I first noticed them a couple of weeks before Christmas, as I made a trip to the compost heap: a small collection of white, mushy balls on the waterlogged back lawn. They were underneath the sycamore tree, where the moles dig. Sleet had fallen the previous evening, so I assumed they were clumps of wet snow which had fallen from the branches above—although I was surprised they hadn't melted.
They were still there the following day. So I went over to have a look. Definitely mushy snow!
They were still there the day after. It was way too warm for snow by then, so I took a closer look. They looked uncannily like snow-slush, but appeared even wetter now: less white, more transparent and blobby. Something to do with slugs? Some sort of weird fungus, perhaps? Or maybe one of those amazing slime moulds I've read about?
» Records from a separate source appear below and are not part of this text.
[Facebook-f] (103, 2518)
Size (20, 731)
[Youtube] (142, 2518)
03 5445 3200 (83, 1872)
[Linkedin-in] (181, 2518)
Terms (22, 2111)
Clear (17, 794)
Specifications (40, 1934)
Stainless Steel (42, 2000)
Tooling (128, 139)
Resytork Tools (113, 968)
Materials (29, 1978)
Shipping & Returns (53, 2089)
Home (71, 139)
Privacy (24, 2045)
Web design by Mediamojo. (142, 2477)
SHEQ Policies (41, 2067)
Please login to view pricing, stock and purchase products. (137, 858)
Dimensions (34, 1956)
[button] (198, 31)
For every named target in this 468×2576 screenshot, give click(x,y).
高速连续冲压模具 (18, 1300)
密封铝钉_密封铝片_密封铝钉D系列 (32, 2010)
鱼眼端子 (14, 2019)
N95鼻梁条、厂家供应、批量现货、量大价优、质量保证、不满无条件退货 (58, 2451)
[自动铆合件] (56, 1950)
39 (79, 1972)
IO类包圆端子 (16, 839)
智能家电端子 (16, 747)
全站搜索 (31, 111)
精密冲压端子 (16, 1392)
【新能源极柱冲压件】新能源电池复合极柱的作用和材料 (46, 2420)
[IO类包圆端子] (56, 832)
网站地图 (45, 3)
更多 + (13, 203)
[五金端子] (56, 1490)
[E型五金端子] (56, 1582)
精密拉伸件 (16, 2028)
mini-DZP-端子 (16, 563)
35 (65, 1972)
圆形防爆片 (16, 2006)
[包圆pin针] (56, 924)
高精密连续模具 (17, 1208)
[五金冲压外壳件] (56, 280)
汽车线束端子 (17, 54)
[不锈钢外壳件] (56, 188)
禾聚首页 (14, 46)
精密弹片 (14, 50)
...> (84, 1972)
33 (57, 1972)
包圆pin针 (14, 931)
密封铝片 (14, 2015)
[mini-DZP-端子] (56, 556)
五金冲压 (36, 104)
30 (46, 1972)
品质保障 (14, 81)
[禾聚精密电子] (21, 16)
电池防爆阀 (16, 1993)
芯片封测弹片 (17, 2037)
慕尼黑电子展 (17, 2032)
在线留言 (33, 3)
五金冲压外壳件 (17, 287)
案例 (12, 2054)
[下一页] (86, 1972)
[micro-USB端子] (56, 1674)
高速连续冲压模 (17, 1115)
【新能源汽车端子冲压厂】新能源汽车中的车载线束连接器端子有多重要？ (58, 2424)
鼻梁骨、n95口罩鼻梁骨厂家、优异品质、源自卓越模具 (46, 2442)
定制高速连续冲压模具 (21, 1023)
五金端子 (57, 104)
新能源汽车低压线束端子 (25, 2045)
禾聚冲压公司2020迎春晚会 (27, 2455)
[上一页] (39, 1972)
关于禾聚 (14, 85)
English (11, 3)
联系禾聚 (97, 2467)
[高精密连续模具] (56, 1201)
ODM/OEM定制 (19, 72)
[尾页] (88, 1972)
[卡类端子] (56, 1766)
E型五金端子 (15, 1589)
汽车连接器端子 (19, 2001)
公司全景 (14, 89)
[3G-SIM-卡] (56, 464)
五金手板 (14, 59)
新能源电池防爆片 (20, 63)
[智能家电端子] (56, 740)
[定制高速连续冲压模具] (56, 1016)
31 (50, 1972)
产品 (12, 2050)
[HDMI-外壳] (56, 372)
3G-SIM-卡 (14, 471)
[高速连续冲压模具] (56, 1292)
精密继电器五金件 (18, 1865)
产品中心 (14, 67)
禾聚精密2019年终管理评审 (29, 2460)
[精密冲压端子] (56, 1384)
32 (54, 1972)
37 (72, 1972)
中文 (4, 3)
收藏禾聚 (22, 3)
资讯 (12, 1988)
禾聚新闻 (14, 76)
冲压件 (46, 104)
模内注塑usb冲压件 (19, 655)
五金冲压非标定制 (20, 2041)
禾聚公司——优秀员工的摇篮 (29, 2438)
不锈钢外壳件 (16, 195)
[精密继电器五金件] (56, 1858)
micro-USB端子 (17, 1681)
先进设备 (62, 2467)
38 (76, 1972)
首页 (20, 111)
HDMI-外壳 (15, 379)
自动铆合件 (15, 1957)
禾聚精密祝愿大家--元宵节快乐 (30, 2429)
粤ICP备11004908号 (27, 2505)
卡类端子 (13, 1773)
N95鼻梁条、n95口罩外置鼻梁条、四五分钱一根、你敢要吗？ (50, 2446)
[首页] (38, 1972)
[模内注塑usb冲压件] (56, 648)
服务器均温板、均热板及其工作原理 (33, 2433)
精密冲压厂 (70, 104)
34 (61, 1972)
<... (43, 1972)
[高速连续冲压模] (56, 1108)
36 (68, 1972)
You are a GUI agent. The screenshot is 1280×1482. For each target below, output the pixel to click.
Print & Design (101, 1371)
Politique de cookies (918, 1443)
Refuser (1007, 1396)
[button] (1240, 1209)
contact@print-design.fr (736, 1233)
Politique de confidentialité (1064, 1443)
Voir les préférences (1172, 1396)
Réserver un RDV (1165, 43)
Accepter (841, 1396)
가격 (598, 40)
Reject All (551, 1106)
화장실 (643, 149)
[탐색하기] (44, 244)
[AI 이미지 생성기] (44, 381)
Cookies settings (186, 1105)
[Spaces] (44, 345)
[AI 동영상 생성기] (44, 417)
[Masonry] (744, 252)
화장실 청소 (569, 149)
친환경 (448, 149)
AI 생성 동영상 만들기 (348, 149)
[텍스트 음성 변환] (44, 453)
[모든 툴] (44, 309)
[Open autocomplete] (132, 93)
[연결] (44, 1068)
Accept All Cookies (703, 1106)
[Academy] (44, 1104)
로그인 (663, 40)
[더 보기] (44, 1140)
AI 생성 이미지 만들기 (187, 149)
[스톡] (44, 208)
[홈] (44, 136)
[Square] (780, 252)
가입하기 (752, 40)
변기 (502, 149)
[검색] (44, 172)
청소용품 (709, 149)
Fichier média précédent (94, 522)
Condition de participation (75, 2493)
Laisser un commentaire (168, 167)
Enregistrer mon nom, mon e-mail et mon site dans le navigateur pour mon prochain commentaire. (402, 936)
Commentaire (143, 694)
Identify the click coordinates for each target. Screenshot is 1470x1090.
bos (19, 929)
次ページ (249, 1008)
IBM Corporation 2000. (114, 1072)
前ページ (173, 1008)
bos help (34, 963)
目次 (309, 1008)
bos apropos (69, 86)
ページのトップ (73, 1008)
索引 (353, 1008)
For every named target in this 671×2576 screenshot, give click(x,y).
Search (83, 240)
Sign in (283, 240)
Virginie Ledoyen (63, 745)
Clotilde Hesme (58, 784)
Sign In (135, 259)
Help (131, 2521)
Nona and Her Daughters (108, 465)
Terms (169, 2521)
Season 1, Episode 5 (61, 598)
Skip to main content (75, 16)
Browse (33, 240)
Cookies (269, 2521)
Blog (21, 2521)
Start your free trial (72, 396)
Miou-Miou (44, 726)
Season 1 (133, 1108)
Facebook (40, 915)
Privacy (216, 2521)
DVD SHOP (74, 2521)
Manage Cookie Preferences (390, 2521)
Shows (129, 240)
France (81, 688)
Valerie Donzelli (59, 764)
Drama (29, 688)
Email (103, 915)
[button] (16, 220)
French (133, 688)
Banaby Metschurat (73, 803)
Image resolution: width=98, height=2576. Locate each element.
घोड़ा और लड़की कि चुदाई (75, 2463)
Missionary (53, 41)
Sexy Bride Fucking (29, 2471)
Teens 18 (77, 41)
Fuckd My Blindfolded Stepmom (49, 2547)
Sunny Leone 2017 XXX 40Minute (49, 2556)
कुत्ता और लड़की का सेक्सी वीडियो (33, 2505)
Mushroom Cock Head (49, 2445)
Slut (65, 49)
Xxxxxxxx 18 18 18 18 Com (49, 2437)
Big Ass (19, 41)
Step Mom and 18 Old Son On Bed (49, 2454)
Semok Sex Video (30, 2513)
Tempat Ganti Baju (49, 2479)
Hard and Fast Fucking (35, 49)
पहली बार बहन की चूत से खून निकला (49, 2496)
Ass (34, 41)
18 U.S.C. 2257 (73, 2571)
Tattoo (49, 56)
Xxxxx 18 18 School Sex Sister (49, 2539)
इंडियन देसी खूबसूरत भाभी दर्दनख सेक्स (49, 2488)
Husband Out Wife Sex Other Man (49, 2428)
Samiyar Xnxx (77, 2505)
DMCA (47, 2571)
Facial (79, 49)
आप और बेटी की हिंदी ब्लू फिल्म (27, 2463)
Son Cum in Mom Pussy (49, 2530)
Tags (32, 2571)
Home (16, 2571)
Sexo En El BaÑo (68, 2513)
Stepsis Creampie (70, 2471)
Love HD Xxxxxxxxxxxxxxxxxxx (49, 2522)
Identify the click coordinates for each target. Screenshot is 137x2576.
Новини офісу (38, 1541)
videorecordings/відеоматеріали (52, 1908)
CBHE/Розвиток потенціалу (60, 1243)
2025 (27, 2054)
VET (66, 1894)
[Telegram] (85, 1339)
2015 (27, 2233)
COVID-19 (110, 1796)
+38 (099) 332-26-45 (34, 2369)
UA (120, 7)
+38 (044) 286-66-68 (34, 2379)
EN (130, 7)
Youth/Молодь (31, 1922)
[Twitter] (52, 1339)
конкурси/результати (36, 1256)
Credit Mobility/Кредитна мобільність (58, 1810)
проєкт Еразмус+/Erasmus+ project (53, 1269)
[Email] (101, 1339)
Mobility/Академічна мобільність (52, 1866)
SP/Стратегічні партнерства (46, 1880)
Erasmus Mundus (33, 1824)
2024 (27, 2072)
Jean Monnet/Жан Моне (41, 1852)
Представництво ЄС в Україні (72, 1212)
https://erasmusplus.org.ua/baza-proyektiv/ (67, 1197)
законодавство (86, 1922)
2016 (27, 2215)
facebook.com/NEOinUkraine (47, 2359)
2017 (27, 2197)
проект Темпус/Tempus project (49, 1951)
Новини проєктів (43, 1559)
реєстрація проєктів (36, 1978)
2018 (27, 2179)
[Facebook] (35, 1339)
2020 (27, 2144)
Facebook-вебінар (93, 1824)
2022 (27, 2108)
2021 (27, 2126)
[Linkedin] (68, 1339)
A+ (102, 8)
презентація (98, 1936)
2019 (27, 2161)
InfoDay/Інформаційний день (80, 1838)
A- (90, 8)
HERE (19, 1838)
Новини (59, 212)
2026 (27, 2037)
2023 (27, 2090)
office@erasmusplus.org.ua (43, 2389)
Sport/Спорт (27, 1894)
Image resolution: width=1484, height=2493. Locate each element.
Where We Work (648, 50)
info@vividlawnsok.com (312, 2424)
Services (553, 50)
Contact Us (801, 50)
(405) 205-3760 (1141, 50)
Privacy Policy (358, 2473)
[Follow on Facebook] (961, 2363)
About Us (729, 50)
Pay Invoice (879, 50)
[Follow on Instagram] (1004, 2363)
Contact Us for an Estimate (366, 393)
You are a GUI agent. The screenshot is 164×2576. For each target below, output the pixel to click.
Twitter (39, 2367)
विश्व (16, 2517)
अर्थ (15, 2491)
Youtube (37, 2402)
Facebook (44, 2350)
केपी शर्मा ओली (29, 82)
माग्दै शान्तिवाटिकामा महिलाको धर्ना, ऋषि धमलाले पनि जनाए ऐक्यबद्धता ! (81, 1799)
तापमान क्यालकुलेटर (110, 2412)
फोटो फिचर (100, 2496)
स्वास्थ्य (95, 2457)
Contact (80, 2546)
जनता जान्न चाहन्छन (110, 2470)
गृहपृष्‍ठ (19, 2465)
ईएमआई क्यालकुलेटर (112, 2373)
Come the New Year, it finally dawned on me that I should probably take some photos:
The blobs had become even clearer by now: more gelatinous:
Time to search the internet for clues…
You know you're in big trouble when the most useful information you can find on the web comes from that bastion of accuracy, the science section of the Daily Mail: The real-life Blob: Is mysterious translucent jelly found in Cumbrian Fells from outer space? it asked.
As with any popular media science story that poses a question in its headline, it's a fairly safe bet that the answer is ‘no’: I'm pretty sure these blobs are not from outer space. The Daily Fail refers to them as star jelly, but star jelly turns out to be a name from folklore for mysterious gelatinous blobs, so that's not much help at all.
There seem to be plenty of hypotheses as to what these blobs might be, from nostoc cyanobacteria to slime moulds, from the souls of politicians to the remains of frog oviducts discarded by predators. But I have not been able to find a definitive, well-informed answer as to what they actually are.